The title itself tells us much about his view of moral responsibility for one’s actions. Murderers, like the rest of us, habitually dissociate themselves from their actions, as if the “knife” that killed their victims acted on its own magical impulse. Although the author does not suggest he has any religious belief his attitude is completely in accord with Catholic teaching: we have to own up to our moral failings; it is only by doing this that we can be healed.
“Psychobabble”, as defined by Dalrymple, is “the use of confessional language in which nothing is confessed, a way of talking about oneself without revealing anything.” This tells us everything about the moral self-indulgence of society, which traps people (especially those who have committed flagrant crimes) in their own failures and sins from which they cannot be released because they are “victims” of their circumstances.

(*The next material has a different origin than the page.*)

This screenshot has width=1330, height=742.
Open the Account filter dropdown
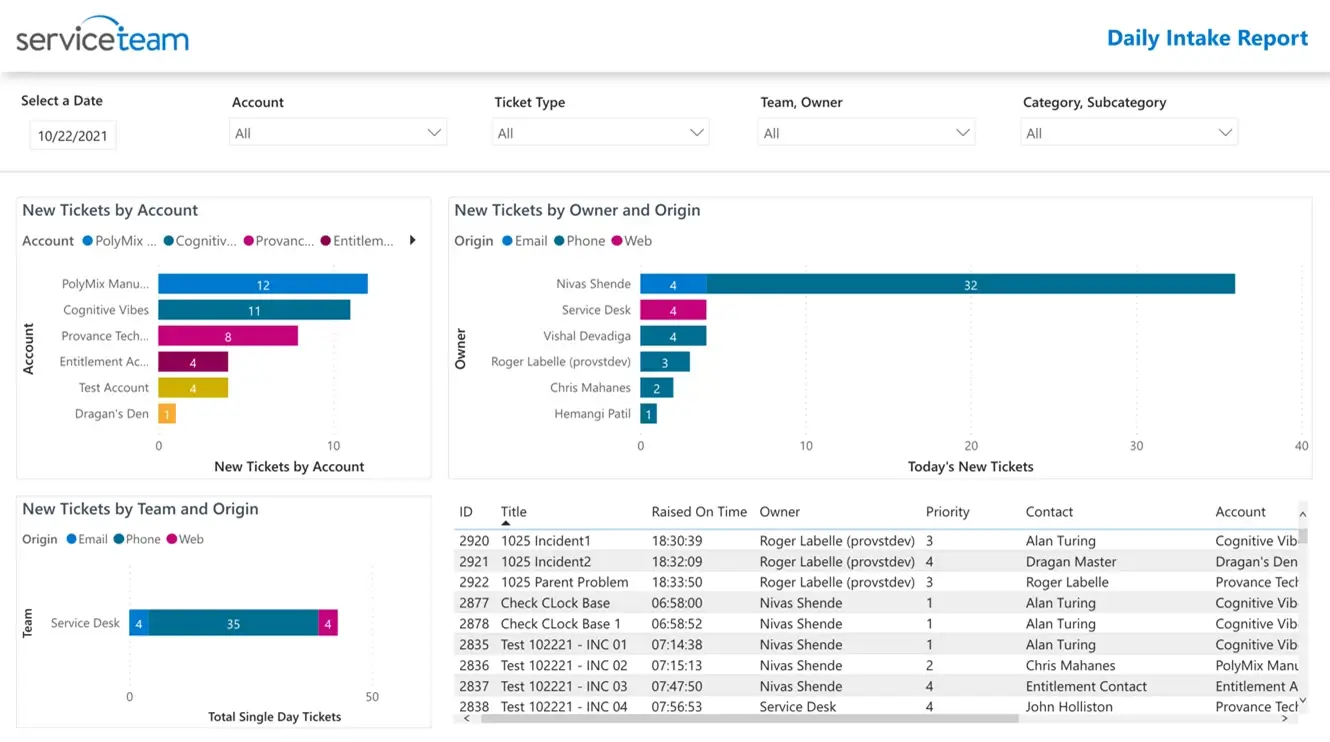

Dalrymple provides an amusing anecdote to illustrate this: a serial burglar once asked him if his crimes had anything to do with his childhood: “Absolutely nothing whatever”, he replied. The answer took the burglar aback. “Why did I do it, then?” he asked. “Because you’re lazy and stupid and want things that you won’t work for.” To his credit, the burglar laughed, realising he had been rumbled and implicitly acknowledging the truth of what Dalrymple had said.
Not all prisoners were capable of accepting the truth about their behaviour. Some of them, the author observes, were so “well-defended, as psychotherapists put it, against the assaults of truth” that they would explode if spoken to in an honest and straightforward way.

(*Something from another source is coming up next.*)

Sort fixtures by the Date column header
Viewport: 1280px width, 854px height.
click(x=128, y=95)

Again, the author is surely right in his comment that our society’s hysterical fear of paedophilia is linked to “neglect, overindulgence and violence” in the way children are raised today.

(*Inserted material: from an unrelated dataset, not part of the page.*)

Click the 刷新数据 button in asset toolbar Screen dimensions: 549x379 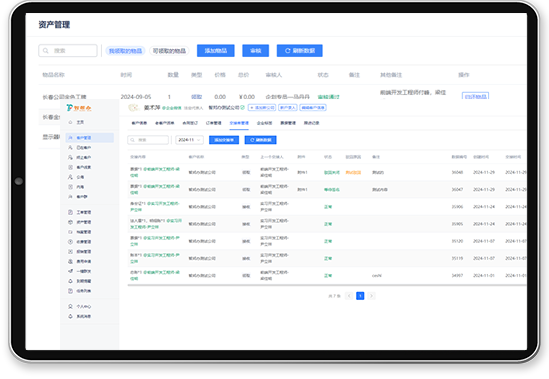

It is only in reading a book like this, with its mordant humour and its remorseless honesty, that one comes to see how far we have fallen in our society from a robust understanding of human nature and of our personal responsibility. Alongside Dalrymple’s honesty, he can also show genuine as opposed to fake, understanding and sympathy for the prisoners: “It is disconcerting to find oneself liking a person who has strangled someone with his bare hands, but this happened to me often in my career as a psychiatrist and prison doctor”, he observes.